Well, I'll probably get scathing replies too, but when did nursing become all about being responsible for the well being of patients? What is wrong with learning to do a job (i.e. care for the sick and injured) and doing it well without vesting emotionally in all of the woes we can't fix?

I am a fine nurse. I care about the patient's comfort, I take pains to deliver accurate, timely care, I keep the lines of communication open, and I impart as much knowledge to the patient and family as they are will to absorb. I educate when I can and accept when I can't. I refuse to take responsibility for the total patient. I can't control what they eat or how they take care of themselves when they aren't in my facility.

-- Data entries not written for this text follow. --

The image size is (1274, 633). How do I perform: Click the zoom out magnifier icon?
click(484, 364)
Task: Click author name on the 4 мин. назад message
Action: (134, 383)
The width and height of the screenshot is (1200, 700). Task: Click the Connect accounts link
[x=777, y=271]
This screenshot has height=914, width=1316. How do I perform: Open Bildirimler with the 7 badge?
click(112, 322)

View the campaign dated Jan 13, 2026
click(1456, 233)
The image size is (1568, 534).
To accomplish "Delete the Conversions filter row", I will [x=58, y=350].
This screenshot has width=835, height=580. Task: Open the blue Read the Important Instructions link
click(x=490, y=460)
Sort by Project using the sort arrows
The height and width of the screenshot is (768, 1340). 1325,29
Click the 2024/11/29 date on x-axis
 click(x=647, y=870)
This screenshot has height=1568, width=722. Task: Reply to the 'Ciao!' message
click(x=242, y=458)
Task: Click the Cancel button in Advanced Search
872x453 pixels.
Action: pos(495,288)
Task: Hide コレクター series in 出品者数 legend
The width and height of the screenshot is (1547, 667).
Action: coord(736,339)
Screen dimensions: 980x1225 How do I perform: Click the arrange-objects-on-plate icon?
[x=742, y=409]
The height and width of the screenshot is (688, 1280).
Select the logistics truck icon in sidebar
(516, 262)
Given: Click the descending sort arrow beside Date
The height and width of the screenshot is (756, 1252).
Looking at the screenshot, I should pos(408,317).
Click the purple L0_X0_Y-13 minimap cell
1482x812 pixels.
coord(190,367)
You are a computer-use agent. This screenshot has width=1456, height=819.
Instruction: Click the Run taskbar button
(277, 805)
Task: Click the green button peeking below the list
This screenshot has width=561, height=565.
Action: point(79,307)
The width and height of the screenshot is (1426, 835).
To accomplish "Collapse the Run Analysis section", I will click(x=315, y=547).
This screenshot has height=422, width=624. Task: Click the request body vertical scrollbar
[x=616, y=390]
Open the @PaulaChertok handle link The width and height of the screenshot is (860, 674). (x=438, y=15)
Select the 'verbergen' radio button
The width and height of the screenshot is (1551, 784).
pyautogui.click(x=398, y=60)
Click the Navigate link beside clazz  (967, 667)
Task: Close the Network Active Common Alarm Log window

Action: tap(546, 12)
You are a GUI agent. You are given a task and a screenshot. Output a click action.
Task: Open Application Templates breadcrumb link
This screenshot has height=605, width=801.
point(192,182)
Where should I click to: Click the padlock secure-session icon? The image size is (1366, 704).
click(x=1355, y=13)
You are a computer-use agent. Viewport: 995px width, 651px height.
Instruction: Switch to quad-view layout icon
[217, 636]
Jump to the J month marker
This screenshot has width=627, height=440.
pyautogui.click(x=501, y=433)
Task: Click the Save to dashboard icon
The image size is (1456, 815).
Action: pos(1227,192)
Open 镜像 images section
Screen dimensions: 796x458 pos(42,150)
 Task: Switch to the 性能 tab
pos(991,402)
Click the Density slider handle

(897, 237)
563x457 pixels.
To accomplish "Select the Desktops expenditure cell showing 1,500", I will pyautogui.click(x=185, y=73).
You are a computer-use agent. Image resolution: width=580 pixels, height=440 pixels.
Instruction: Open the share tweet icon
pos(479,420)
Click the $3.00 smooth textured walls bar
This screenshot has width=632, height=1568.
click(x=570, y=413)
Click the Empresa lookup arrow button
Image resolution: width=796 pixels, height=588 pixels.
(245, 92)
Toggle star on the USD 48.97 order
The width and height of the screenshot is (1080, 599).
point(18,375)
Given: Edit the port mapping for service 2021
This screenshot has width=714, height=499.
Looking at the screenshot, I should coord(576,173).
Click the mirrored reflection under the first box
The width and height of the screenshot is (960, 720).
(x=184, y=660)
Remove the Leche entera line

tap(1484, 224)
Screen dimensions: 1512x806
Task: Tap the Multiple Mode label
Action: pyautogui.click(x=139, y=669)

But I can and have snatched the junk and cigarettes away while they are in my care.

Yet daily, I see nurses in what I believe is just as the previous poster alluded to - PTSD. Shell shocked by the vast enormity of sickness and distress out there. Caught up in the "I'm a nurse, I wanted to make it better, but it just keeps getting worse and worse" cycle. I can see well why the OP is having troubles adjusting. But OP if you are talking to yourself and answering, honestly, you haven't controlled your issues well enough yet. Seeing a psychiatrist for a mental disease is just like seeing a physician for a physical one - you are being a responsible adult in seeking treatment for a disorder. But don't ever go to work when you are not in control, medicated, therapized, whatever it takes to keep you rationally functional and in control. Because then it will bite you in the bum.

Maybe this is why nurses feel like they have to show up to work no matter what, take whatever is handed out, and keep on plugging. Nurse, heal thyself first.